__Document excerpt__
★ ★ ★ ★
# Returned puppy



## VbarK Vizslas (Jan 31, 2012)

Had one of my owners contact me about returning their dog. She is a year old and he says she is the best retreiver ever & is going to be the best pointer in the Pacific Northwest. I am looking to rehome home her. I will post better pics after I get her if anyone is interested let me know.


----------



## Kdwyer915 (Oct 23, 2012)

Why is he returning her?


----------



## dmak (Jul 25, 2012)

I'm moving to Slc, ut in 6 weeks and am looking to get another gundog. If she's around in the end of may/ beginning of June, I'd be happy to give her her a home.


----------



## VbarK Vizslas (Jan 31, 2012)

He is returning her due to them moving to the city & no time to take her out for runs. They lived on a big farm. Says she has been going crazy last couple of weeks because of the moving and no V time. Says she is an excellent hunter will point to quail & if they flush she will herd them back towards him. We are picking her up Sunday.


----------



## zigzag (Oct 4, 2011)

What is the pedigree/genitic history of this dog? I know a Vizsla owner close friend looking for started dog right now. This may work for him.


----------



## zigzag (Oct 4, 2011)

Where in the Pacific Northwest is the dog? We are in Portland OR


----------



## giandaliajr (Nov 24, 2012)

My dad is actually looking for a dog right now, he was avoiding getting a young puppy so this might work out great. Location and general health over his first year would be helpful.


----------



## mrbnichols (Mar 22, 2012)

Vbark,
I am interested, But would possibly have to fly her to me as I am in ND. Let me know if your willing to do that.
★ ★ ★ ★
[Item coordinate data]
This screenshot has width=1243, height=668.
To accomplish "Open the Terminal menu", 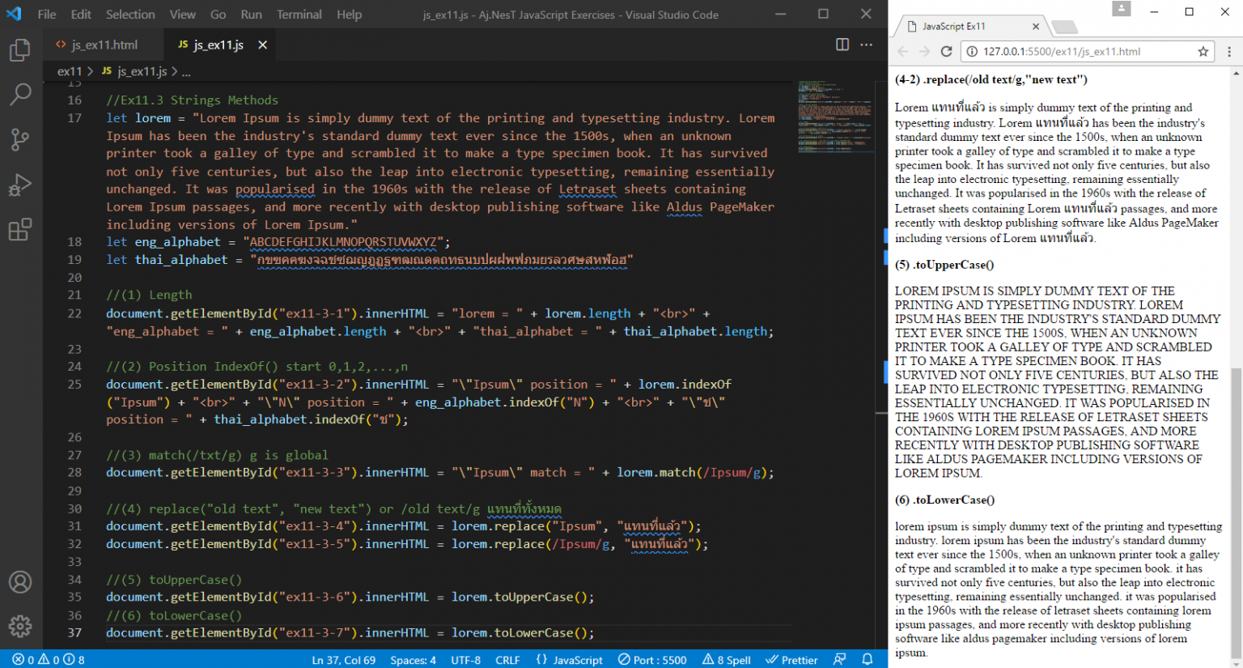I will point(299,15).
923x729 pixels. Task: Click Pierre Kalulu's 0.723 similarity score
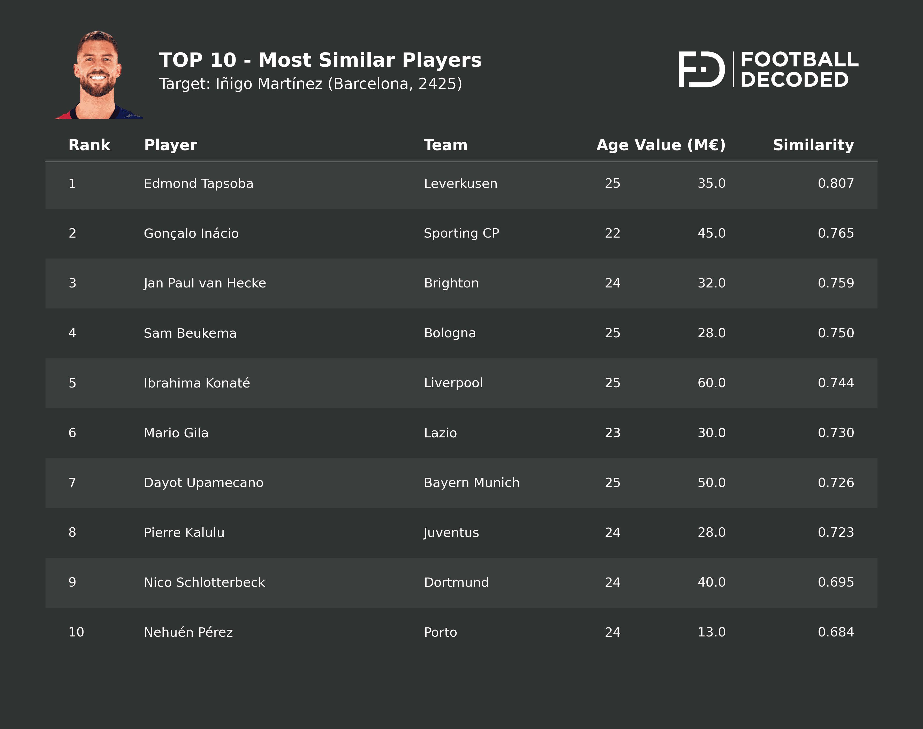pos(835,532)
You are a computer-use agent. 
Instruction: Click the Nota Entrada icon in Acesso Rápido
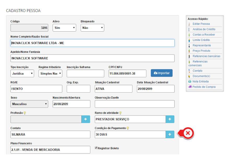pyautogui.click(x=190, y=82)
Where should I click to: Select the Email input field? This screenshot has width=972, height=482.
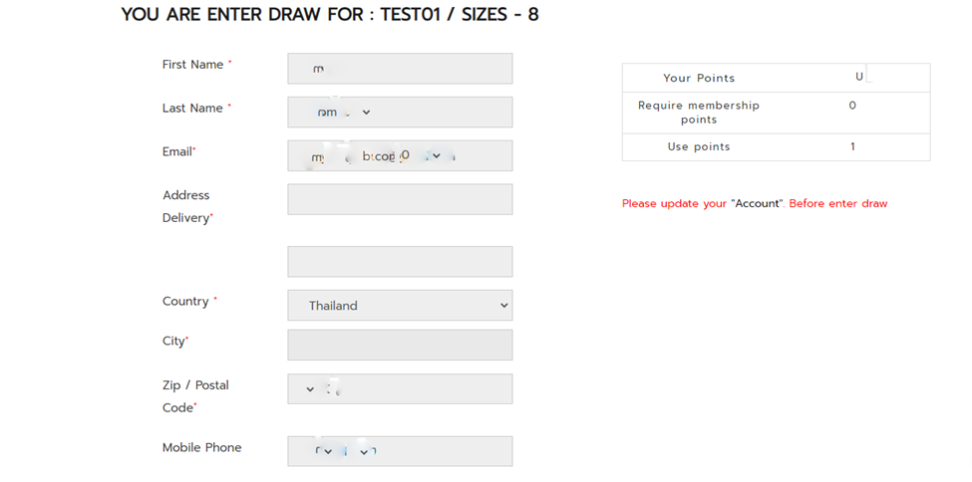400,155
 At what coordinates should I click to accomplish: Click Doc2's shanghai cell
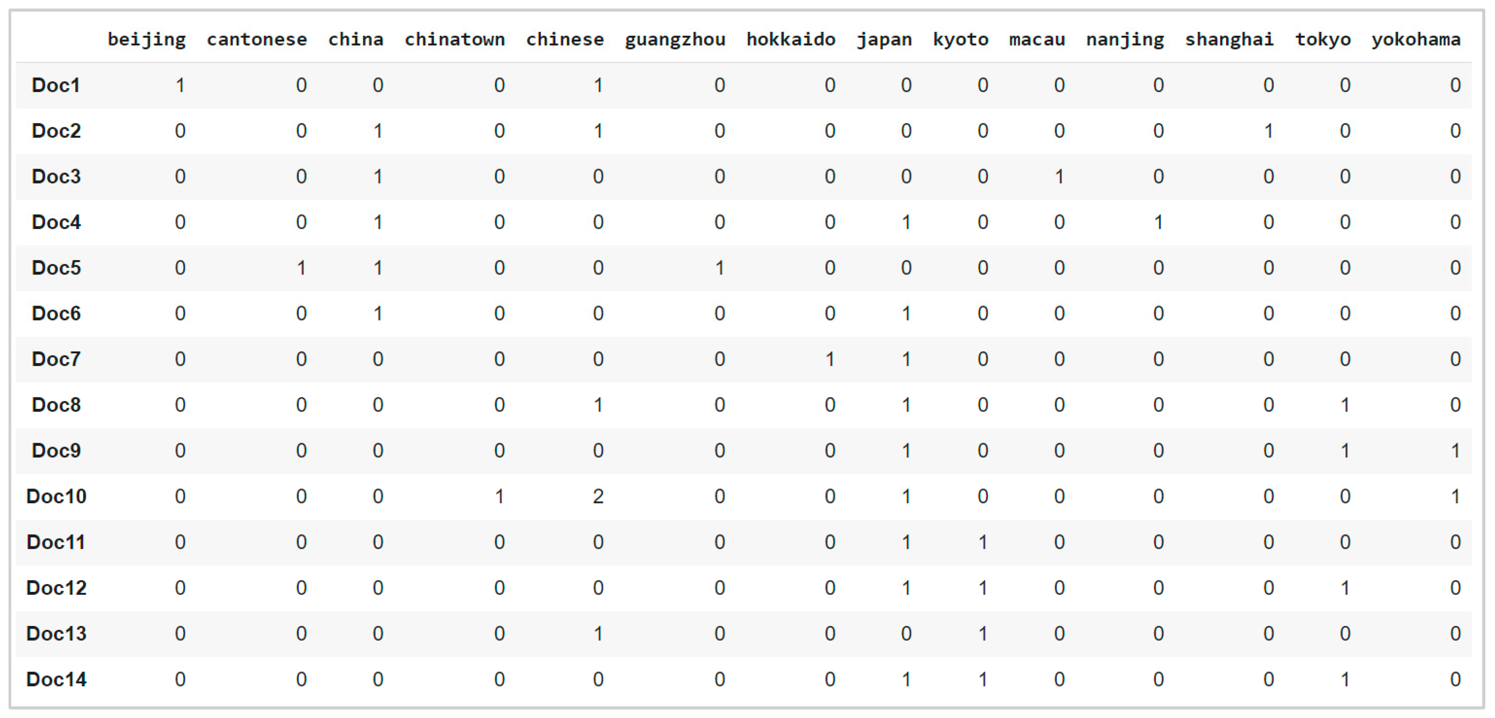click(1268, 131)
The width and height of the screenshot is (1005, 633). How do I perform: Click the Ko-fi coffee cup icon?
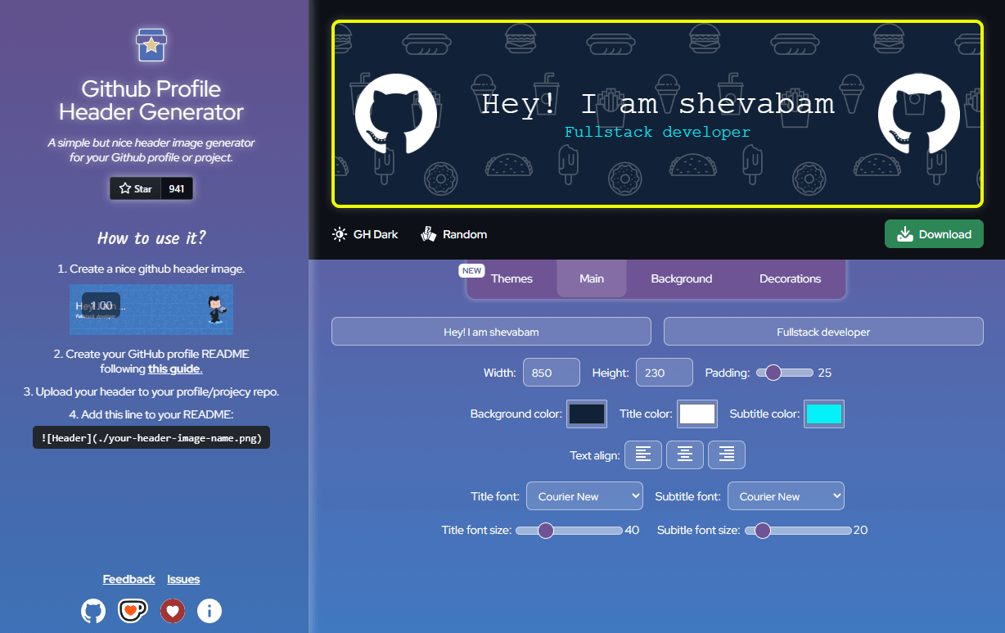[x=133, y=611]
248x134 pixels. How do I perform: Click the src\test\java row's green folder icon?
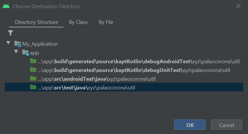click(x=33, y=87)

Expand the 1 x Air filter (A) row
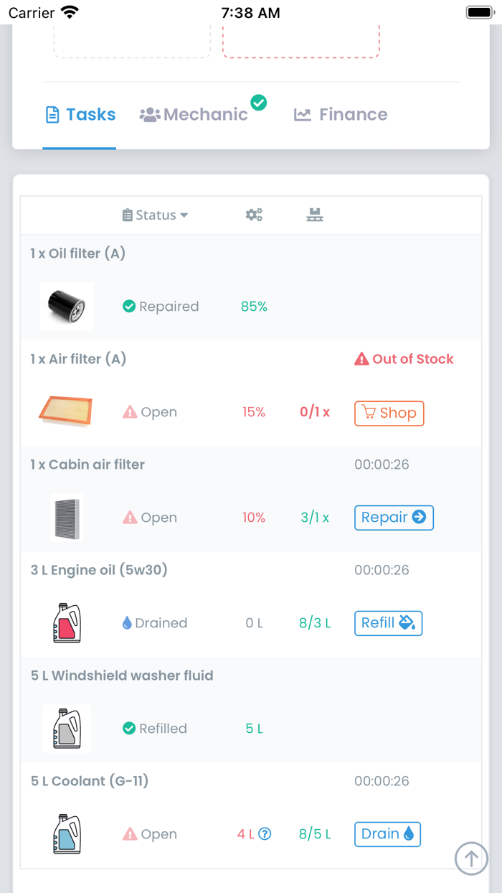click(x=78, y=359)
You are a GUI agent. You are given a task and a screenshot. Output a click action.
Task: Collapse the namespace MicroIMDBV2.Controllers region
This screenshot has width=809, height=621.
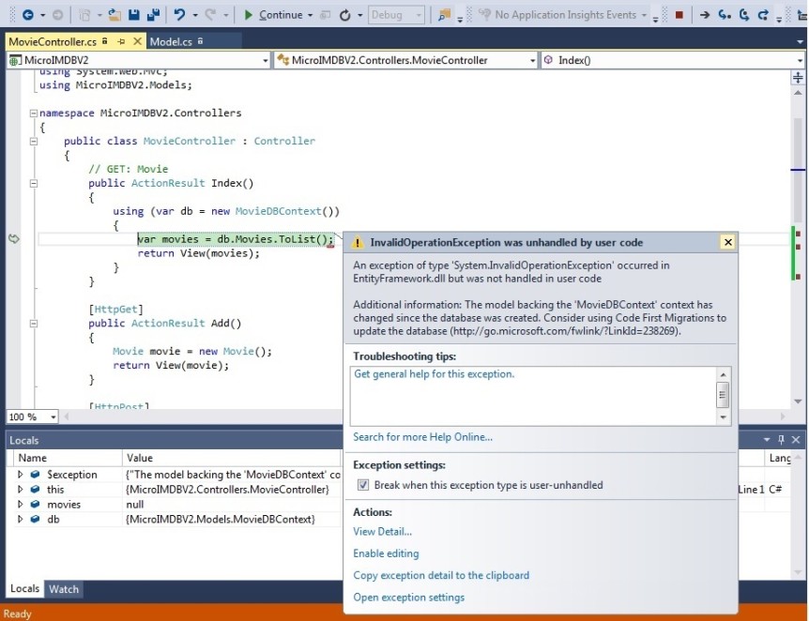point(33,114)
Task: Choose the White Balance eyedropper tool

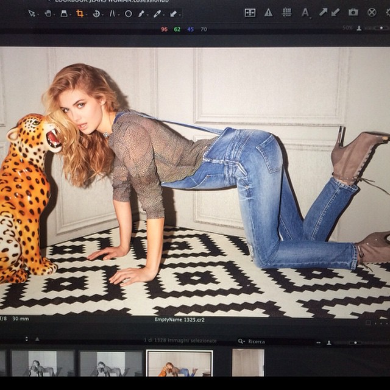Action: (157, 13)
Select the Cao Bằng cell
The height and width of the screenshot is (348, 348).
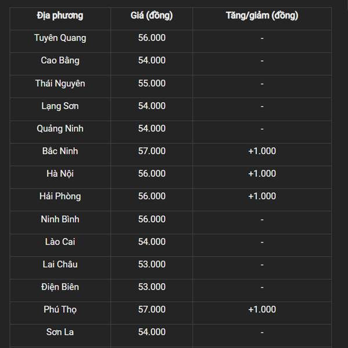[x=60, y=60]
★ ★ ★ ★
__Instruction A__
In the returned-puppy thread above, why is the owner giving the dog back?
__Instruction B__
Carry the returned-puppy thread forward from its last post.

__Task result A__
The owner and his family are moving to the city and have no time to take her out for runs. They had lived on a big farm, and she has been going crazy for the last couple of weeks because of the move and the lack of exercise.

__Task result B__
----------



## VbarK Vizslas (Jan 31, 2012)

Sweetie is in Herminston. Those who are interested email me [email protected]. I will send pics of mother father and pedigrees of mother father. I would love to find her a home before I have to bring her here. I feel one transition would be better than multiple. She has had no health issues. She just finished her first heat. She was whelped November 18, 2011. I have mother and full brother to her


----------



## VbarK Vizslas (Jan 31, 2012)

Here are the pics of Sweetie.


----------



## mswhipple (Mar 7, 2011)

Sweetie is beautiful!! Hope she finds the great home she deserves soon...


----------



## VbarK Vizslas (Jan 31, 2012)

Thanks to all who were interested in Sweetie. She is going to be picked up today. She will only have one transition which I was very concerned about. We almost lost a little dog who went thru multiple transitions before us. He is going to keep us posted on how she does. Again thank you for this wonderful community & support.


----------



## DaveD (Oct 6, 2012)

Good luck Sweetie!


----------



## zigzag (Oct 4, 2011)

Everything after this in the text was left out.